___ EXCERPTED DATA

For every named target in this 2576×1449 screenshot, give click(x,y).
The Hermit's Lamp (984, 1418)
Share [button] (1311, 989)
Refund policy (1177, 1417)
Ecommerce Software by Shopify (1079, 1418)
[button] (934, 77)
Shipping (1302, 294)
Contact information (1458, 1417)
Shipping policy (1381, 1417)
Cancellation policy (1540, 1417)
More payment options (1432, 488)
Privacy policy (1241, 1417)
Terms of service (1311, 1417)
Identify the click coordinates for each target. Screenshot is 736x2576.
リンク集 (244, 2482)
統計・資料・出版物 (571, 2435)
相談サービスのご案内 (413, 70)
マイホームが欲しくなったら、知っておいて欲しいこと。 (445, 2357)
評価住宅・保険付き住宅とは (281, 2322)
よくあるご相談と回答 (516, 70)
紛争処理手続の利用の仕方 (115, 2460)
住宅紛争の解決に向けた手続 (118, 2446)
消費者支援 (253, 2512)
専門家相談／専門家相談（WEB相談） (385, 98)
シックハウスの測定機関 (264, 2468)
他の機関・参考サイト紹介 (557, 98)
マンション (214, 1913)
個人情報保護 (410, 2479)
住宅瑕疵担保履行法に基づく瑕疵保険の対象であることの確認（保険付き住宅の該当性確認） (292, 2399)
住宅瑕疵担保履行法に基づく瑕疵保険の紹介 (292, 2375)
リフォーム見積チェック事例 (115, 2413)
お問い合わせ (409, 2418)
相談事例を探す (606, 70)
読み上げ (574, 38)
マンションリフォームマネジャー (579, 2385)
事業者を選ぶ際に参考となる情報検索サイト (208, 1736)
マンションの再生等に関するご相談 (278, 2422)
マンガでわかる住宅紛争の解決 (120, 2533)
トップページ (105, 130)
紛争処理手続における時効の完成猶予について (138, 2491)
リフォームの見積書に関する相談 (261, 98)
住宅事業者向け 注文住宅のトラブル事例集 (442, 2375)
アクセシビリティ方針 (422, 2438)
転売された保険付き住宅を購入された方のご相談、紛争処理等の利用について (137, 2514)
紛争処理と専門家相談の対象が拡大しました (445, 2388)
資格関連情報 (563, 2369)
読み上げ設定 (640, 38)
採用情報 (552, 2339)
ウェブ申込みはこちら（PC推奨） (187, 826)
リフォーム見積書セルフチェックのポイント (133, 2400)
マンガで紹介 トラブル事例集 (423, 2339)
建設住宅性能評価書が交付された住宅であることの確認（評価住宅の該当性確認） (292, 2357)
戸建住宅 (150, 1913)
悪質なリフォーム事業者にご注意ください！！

______

Write out every entry exactly as it appears.

For every named target in this 2576×1449 screenshot, give click(x,y).
The Hermit's Lamp (984, 1418)
Share [button] (1311, 989)
Refund policy (1177, 1417)
Ecommerce Software by Shopify (1079, 1418)
[button] (934, 77)
Shipping (1302, 294)
Contact information (1458, 1417)
Shipping policy (1381, 1417)
Cancellation policy (1540, 1417)
More payment options (1432, 488)
Privacy policy (1241, 1417)
Terms of service (1311, 1417)
Identify the click coordinates for each target. Screenshot is 736x2576.
リンク集 (244, 2482)
統計・資料・出版物 (571, 2435)
相談サービスのご案内 (413, 70)
マイホームが欲しくなったら、知っておいて欲しいこと。 (445, 2357)
評価住宅・保険付き住宅とは (281, 2322)
よくあるご相談と回答 (516, 70)
紛争処理手続の利用の仕方 (115, 2460)
住宅紛争の解決に向けた手続 (118, 2446)
消費者支援 (253, 2512)
専門家相談／専門家相談（WEB相談） (385, 98)
シックハウスの測定機関 (264, 2468)
他の機関・参考サイト紹介 (557, 98)
マンション (214, 1913)
個人情報保護 (410, 2479)
住宅瑕疵担保履行法に基づく瑕疵保険の対象であることの確認（保険付き住宅の該当性確認） (292, 2399)
住宅瑕疵担保履行法に基づく瑕疵保険の紹介 (292, 2375)
リフォーム見積チェック事例 (115, 2413)
お問い合わせ (409, 2418)
相談事例を探す (606, 70)
読み上げ (574, 38)
マンションリフォームマネジャー (579, 2385)
事業者を選ぶ際に参考となる情報検索サイト (208, 1736)
マンションの再生等に関するご相談 (278, 2422)
マンガでわかる住宅紛争の解決 (120, 2533)
トップページ (105, 130)
紛争処理手続における時効の完成猶予について (138, 2491)
リフォームの見積書に関する相談 (261, 98)
住宅事業者向け 注文住宅のトラブル事例集 (442, 2375)
アクセシビリティ方針 (422, 2438)
転売された保険付き住宅を購入された方のご相談、紛争処理等の利用について (137, 2514)
紛争処理と専門家相談の対象が拡大しました (445, 2388)
資格関連情報 (563, 2369)
読み上げ設定 (640, 38)
採用情報 (552, 2339)
ウェブ申込みはこちら（PC推奨） (187, 826)
リフォーム見積書セルフチェックのポイント (133, 2400)
マンガで紹介 トラブル事例集 (423, 2339)
建設住宅性能評価書が交付された住宅であることの確認（評価住宅の該当性確認） (292, 2357)
戸建住宅 (150, 1913)
悪質なリフォーム事業者にご注意ください！！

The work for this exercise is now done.